- Dataset content -
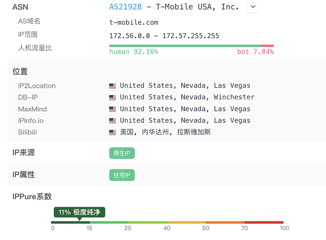Viewport: 326px width, 240px height.
Task: Select the t-mobile.com domain text
Action: click(134, 22)
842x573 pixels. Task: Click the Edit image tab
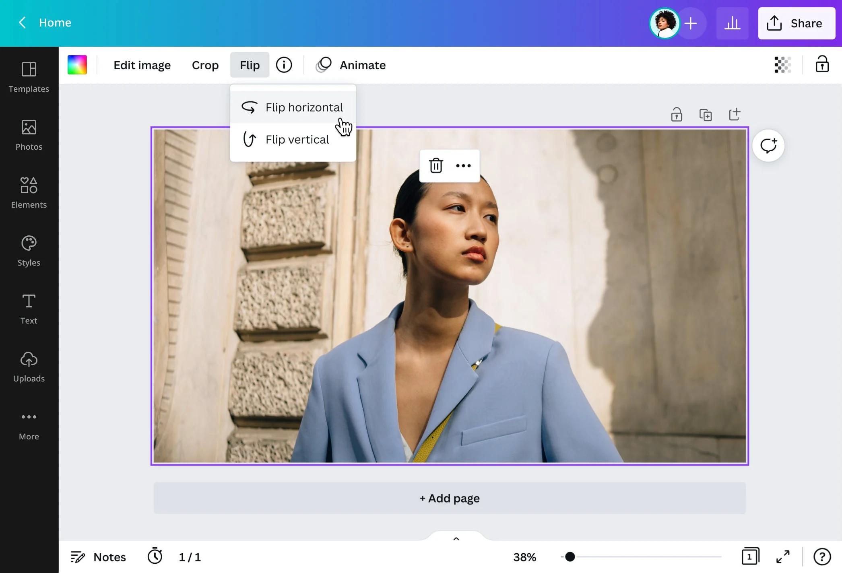coord(142,65)
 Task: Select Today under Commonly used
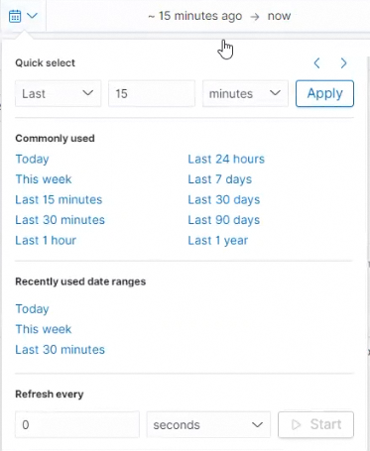(x=33, y=159)
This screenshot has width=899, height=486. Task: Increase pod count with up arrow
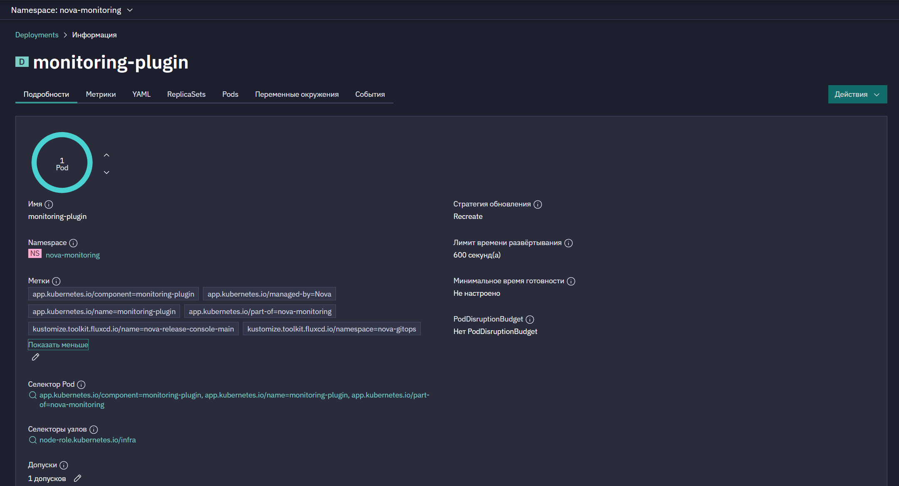(x=106, y=155)
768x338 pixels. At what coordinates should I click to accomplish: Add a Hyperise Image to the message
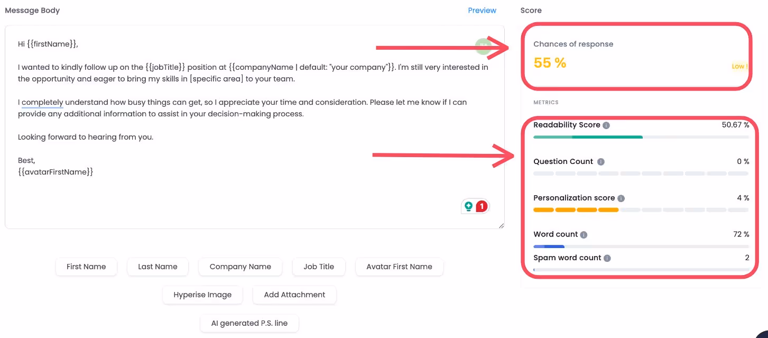tap(202, 295)
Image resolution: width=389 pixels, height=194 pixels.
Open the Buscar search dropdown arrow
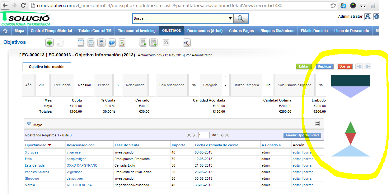pos(230,18)
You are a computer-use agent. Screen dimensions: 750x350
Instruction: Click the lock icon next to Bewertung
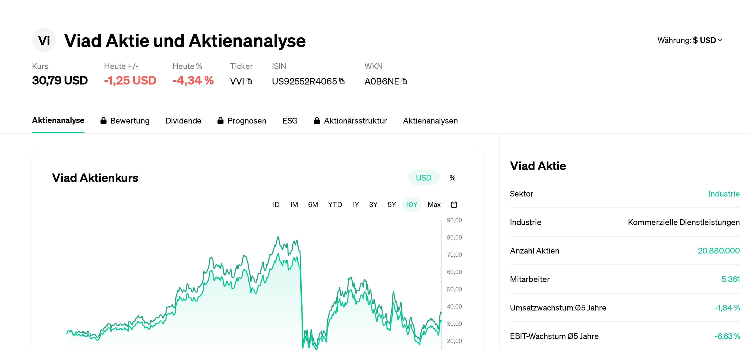(104, 121)
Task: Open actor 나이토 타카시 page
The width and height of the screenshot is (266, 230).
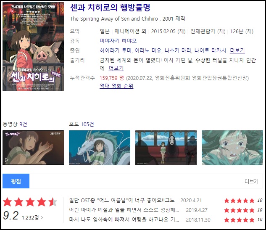Action: click(x=210, y=50)
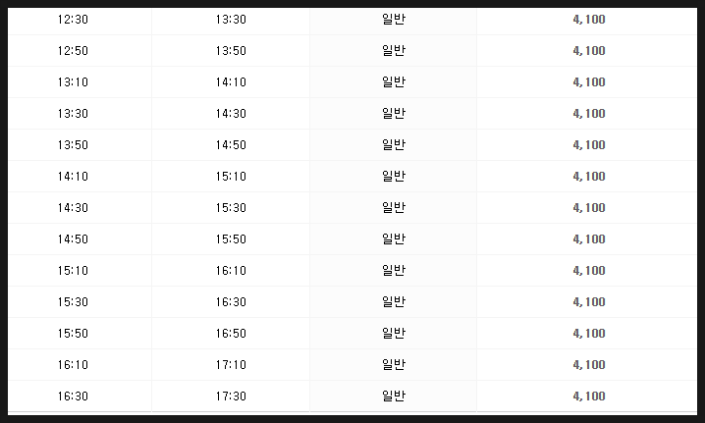The image size is (705, 423).
Task: Click the 17:30 arrival time
Action: click(231, 397)

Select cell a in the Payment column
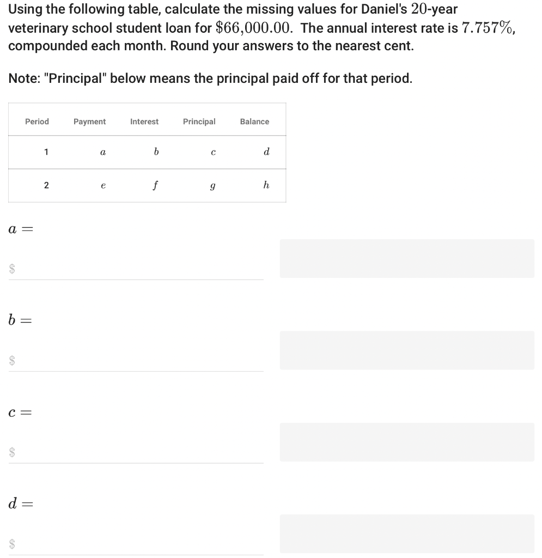(103, 152)
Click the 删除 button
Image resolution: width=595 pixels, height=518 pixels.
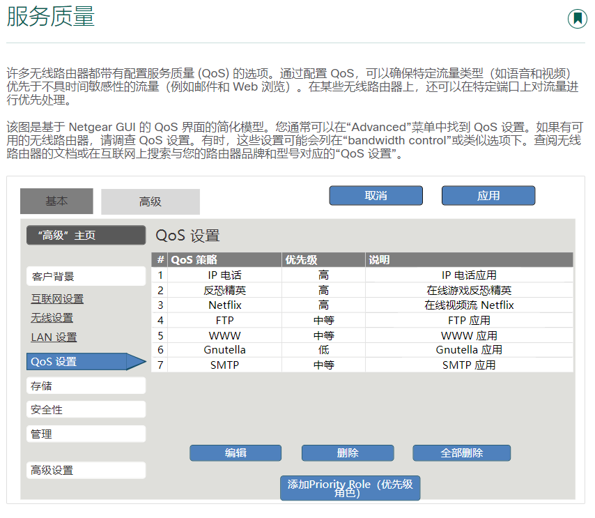tap(348, 452)
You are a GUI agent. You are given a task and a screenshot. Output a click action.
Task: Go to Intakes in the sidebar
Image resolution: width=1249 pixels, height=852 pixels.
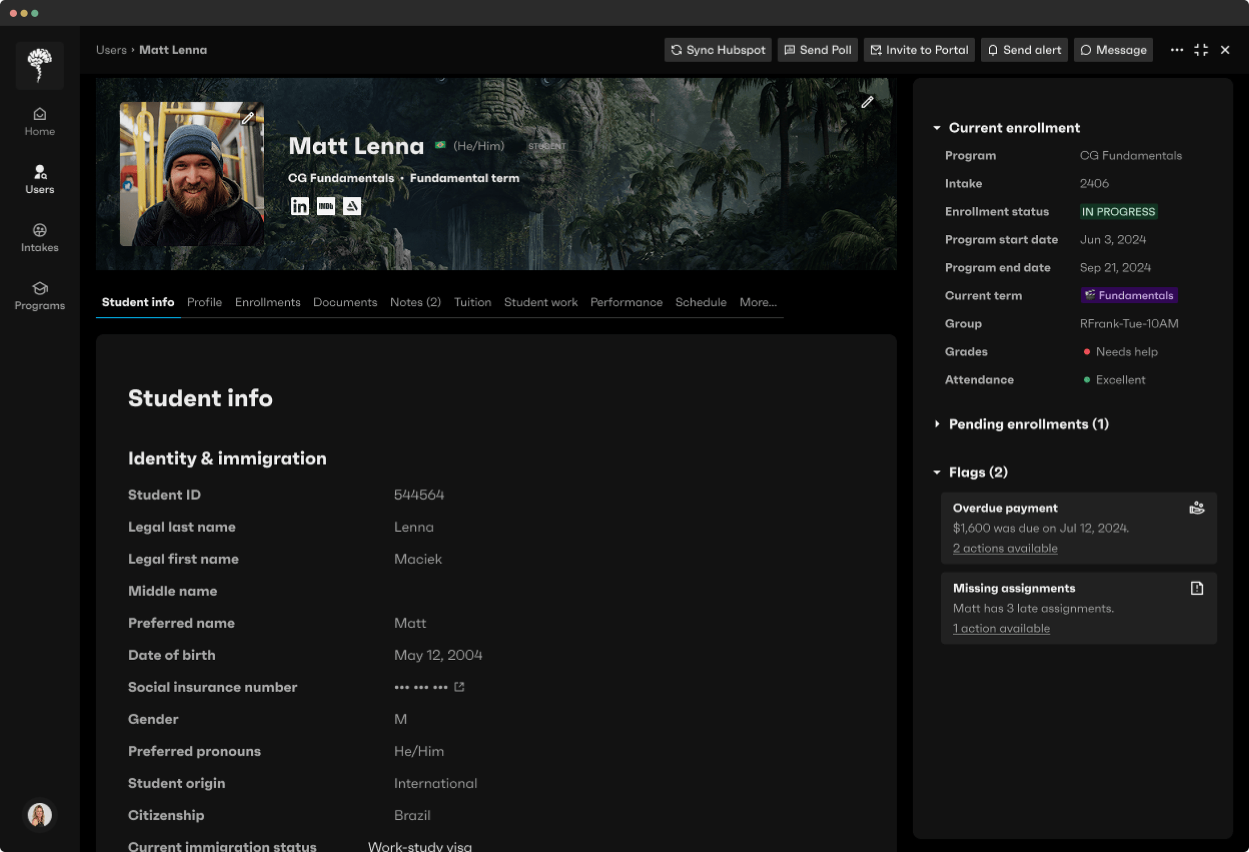[x=40, y=238]

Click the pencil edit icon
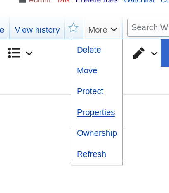point(138,53)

- What you should do -
Restate verbatim the lines that begin at the one holding "Instruction: Click the" and end at the last line of the material. Exclude pictures.

- Answer space -
Instruction: Click the lock icon next to Bewertung
(104, 121)
Task: Open actor 나이토 타카시 page
The width and height of the screenshot is (266, 230).
Action: click(x=210, y=50)
The image size is (705, 423).
Task: Click the 17:30 arrival time
Action: click(231, 397)

Select cell a in the Payment column
(103, 152)
Click the 删除 button
Image resolution: width=595 pixels, height=518 pixels.
tap(348, 452)
You are a GUI agent. You are given a task and a screenshot. Output a click action.
Task: Go to Intakes in the sidebar
Image resolution: width=1249 pixels, height=852 pixels.
[x=40, y=238]

Click the pencil edit icon
point(138,53)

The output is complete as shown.